Таров пересказал содержание романа «Семейщина» Ильи Чернева, назвал появившиеся в последние годы публицистические книги, в которых показываются кровавые дела Семенова и его войска.
— Ну и что, верят?
— Чужая душа — потемки, — уклончиво ответил Ермак Дионисович. — Читают...

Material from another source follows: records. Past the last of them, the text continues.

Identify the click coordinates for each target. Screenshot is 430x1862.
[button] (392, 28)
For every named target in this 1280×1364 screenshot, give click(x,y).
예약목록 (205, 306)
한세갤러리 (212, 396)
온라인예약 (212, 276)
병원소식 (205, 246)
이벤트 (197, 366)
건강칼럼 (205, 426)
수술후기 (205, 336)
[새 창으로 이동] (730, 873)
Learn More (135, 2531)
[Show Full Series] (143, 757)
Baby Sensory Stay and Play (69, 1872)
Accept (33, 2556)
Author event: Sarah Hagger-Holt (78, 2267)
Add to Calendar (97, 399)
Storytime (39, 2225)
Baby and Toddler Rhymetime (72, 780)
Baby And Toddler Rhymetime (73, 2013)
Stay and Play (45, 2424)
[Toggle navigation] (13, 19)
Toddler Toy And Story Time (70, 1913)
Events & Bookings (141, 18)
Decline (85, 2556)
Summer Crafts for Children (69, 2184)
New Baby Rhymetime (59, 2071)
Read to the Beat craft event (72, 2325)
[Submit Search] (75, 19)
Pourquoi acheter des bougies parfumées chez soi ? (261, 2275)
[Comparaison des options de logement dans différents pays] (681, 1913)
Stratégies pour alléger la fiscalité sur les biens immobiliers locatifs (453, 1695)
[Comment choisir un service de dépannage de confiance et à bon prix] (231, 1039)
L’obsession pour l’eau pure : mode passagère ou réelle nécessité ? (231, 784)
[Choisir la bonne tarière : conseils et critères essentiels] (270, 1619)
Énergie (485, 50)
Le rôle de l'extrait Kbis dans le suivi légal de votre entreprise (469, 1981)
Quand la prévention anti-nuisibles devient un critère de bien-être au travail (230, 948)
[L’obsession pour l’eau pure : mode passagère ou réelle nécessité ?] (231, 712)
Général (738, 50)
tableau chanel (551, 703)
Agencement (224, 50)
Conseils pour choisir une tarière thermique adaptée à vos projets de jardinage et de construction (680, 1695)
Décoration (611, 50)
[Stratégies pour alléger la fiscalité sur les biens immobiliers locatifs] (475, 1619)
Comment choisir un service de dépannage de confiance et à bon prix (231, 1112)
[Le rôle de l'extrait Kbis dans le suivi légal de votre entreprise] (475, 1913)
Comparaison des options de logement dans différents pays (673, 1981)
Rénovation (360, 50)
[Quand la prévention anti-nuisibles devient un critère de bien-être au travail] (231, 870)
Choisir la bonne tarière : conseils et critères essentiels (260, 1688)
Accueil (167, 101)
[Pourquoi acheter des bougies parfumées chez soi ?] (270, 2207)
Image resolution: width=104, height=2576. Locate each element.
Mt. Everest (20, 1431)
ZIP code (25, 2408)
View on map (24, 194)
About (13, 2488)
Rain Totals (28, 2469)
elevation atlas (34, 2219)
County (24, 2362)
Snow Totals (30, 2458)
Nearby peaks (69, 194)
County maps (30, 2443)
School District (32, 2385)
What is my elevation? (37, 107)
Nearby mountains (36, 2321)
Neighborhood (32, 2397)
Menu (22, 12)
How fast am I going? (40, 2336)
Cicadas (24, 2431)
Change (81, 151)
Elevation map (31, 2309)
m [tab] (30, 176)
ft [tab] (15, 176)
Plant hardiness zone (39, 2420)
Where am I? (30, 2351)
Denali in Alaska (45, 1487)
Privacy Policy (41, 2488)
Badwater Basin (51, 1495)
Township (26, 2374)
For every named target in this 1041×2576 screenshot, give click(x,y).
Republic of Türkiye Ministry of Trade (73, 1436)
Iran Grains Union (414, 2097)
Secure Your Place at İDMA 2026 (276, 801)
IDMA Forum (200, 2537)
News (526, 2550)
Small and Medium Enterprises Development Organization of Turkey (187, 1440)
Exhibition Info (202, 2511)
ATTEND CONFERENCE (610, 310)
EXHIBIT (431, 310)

Они подолгу разговаривали каждый день. Семенов не торопился с расспросами. Он, должно быть, полагал, что непринужденная беседа полнее раскрывает истину, чем полуофициальные ответы на вопросы. Чаще все-таки возвращался к выяснению условий жизни в колхозах. Сам выходец из казачьей станицы, Семенов главную ставку в своих планах делал на крестьянство.
Неприязни к японцам прямо он не высказывал, но по отдельным репликам можно было понять, что между атаманом и его шефами есть какие-то трения. Таров решил при случае использовать его для того, чтобы объяснить свою службу в ЯВМ, которой Семенов, кажется, был не очень доволен.
На четвертый или пятый день пребывания Тарова в Дайрене Семенов, наконец, открыл свою сокровенную идею. Они сидели в беседке на берегу моря. Щедро палило южное солнце. Легкая рябь искрилась солнечными бликами.
— Я хочу предложить свою помощь Советам в разгроме фашизма, — проговорил Семенов. Он не отвел взгляда от рыбацких лодок, но в тоне, каким были сказаны эти слова, чувствовались фальшь и хитрость.
— Не понимаю, ваше превосходительство, — сказал Таров, прикидываясь простачком.
— Я могу послать войска: тысяч триста сабель и штыков.
— Триста тысяч!?
— Поскребем по сусекам — наберем. В Китае, Японии, Корее — по всей земле.
— Это что же, троянский конь?
— Ишь ты, какой догадливый! Хотя бы и так. Чешских легионеров было тридцать тысяч, а они контролировали всю Сибирь и весь Дальний Восток. А мы двинем триста тысяч, на месте обрастем, как снежный ком... Как думаешь, студент?
— Не поверят, однако, не примут.
— Попытка не пытка. Не примут, шум подымем: большевики преградили путь русскому войску, горящему желанием бить фашистов. Полагаю, акции наши повысятся...
— Перед кем?
— Перед общественным мнением, в кругах эмиграции.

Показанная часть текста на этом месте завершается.